Depuis 2019, la situation en matière de sécurité s’est améliorée en Iraq ; il n’en reste pas moins que l’État doit faire face à d’importantes menaces internes et à des ingérences extérieures. Les divisions internes se reflètent dans les milices rivales que des acteurs non iraquiens viennent renforcer et qui, toutes, poursuivent leurs propres ambitions. Les acteurs de la région, au nombre desquels l’Iran, les monarchies du Golfe et la Turquie, jouent un rôle dans le pays, tout comme les États-Unis, les pays membres de l’OTAN et, dans une moindre mesure, l’OTAN proprement dite. Des rivalités régionales et une concurrence accrue entre, d’un côté, les Alliés et, de l’autre, la Russie et la Chine pèsent également sur la situation en matière de sécurité dans le pays. Les États-Unis sont depuis longtemps l’acteur extérieur le plus puissant dans la région. Les stratèges américains craignent de plus en plus que le Moyen-Orient ne concentre l’attention et les ressources américaines alors que des défis plus fondamentaux se font jour ailleurs. Le retrait récent d’Afghanistan des forces américaines et des forces de l’OTAN résulte en partie de cette logique. L’armée américaine a par ailleurs réduit ses effectifs militaires en Iraq, encore qu’elle continue d’y mener des opérations contre les combattants terroristes. L’OTAN elle-même participe à une importante mission de formation qui s’est vue récemment renforcée.

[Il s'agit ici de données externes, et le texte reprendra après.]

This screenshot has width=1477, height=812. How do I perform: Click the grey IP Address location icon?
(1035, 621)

Les relations entre l’Iraq et les pays du Golfe se sont complexifiées ces dernières années, atteignant leur niveau le plus bas au moment des soulèvements arabes de 2011, quand les élites politiques et religieuses iraquiennes soutinrent les manifestants chiites de ces pays. Depuis, le premier ministre, Moustafa al-Kazimi, s’est efforcé d’améliorer les relations avec les monarchies du Golfe et d’attirer de nouveaux investissements en provenance de cette région prospère. Ces pays cherchent pour leur part à faire en sorte que l’Iraq ne rejoigne pas complètement le camp iranien. L’Iran, quant à lui, s’attache à ce que l’Iraq ne réapparaisse pas comme une menace militaire, politique ou idéologique. Il veut faire en sorte que celui-ci ne sombre pas dans la guerre civile, ni ne bâtisse un modèle démocratique différent qui puisse plaire aux Iraniens désabusés ; ceux-ci pourraient dès lors y voir le signe avant-coureur d’un avenir iranien non soumis au corps clérical. Téhéran cherche donc à préserver l’intégrité territoriale de l’Iraq, tout en y encourageant un gouvernement ami dominé par les chiites.

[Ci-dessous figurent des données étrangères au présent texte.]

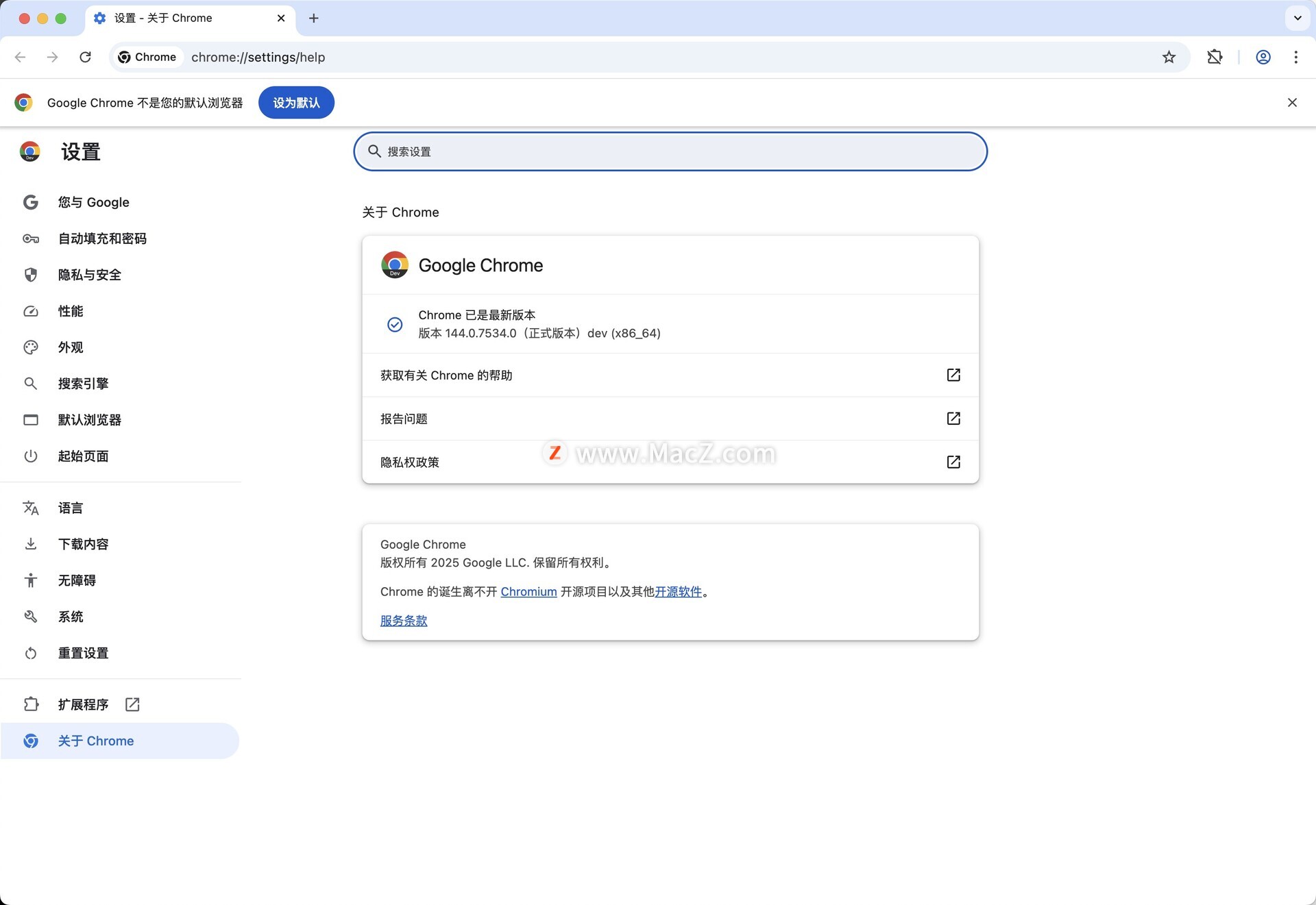Click the bookmark star icon

click(1169, 57)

Plusieurs organisations militaires opèrent actuellement sous l’égide de l’État iraquien, au nombre desquelles l’armée iraquienne, le service de lutte contre le terrorisme (CTS), les unités de mobilisation populaire (PMF) et les forces de sécurité du gouvernement régional du Kurdistan (GRK). Il existe également tout un ensemble de milices chiites qui prétendent agir pour l’État. Si ces groupes sont bien financés grâce à l’appui de bailleurs de fonds à Bagdad et à Téhéran, leur fiabilité reste un sujet de préoccupation. Les groupes terroristes qui opèrent sur le territoire iraquien représentent une menace directe pour la sécurité et la stabilité du pays. Soutenu par les milices pro-iraniennes, le Parti des travailleurs du Kurdistan (PKK) continue d’ébranler la sécurité en Iraq tout en menaçant l’État iraquien et le GRK.

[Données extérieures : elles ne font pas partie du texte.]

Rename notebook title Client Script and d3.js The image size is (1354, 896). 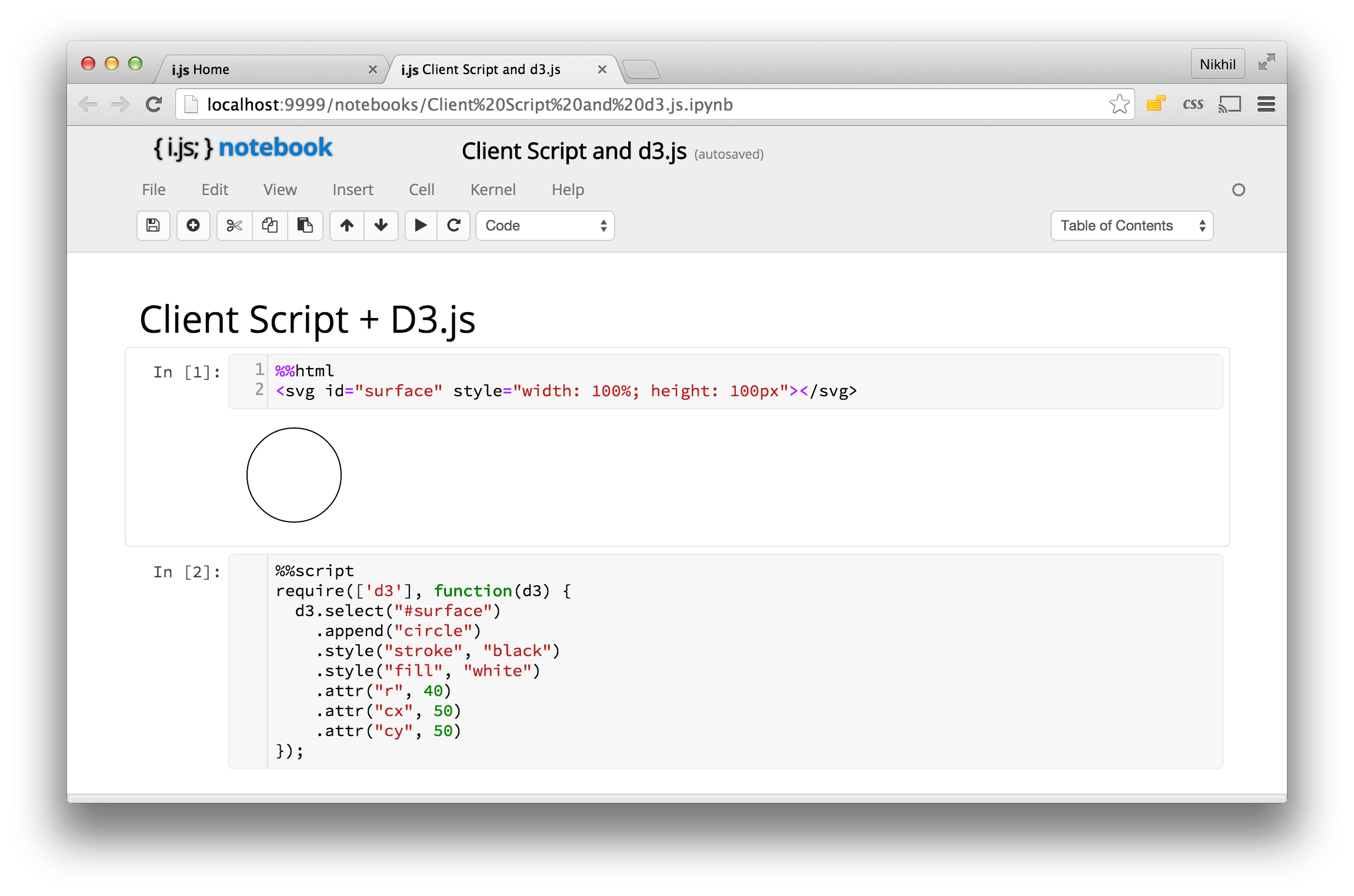click(573, 152)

La situation économique de l’Iraq s’est rapidement détériorée depuis le début de la pandémie de Covid-19. L’État iraquien doit faire fonctionner une économie enclavée dépendante des exportations d’énergie et un secteur public hypertrophié. La chute des prix du pétrole a nui à l’économie, tandis que l’insécurité, la corruption endémique et l’insuffisance des capacités de l’État sont autant d’éléments qui compromettent la capacité du secteur privé à générer des emplois. L’érosion des finances publiques et la persistance du sectarisme ont contribué à l’instabilité. En octobre 2019, cette dynamique a déclenché l’un des soulèvements politiques et sociaux les plus importants du pays. La résistance des élites aux changements, le manque de réactivité du gouvernement et la répression de la contestation ont tout simplement érodé la confiance des Iraquiens en leur système politique. Pourtant, des partis « trans-religieux » ont commencé à apparaître et ceux-ci pourraient bien apporter les changements qui s’imposent dans le domaine politique.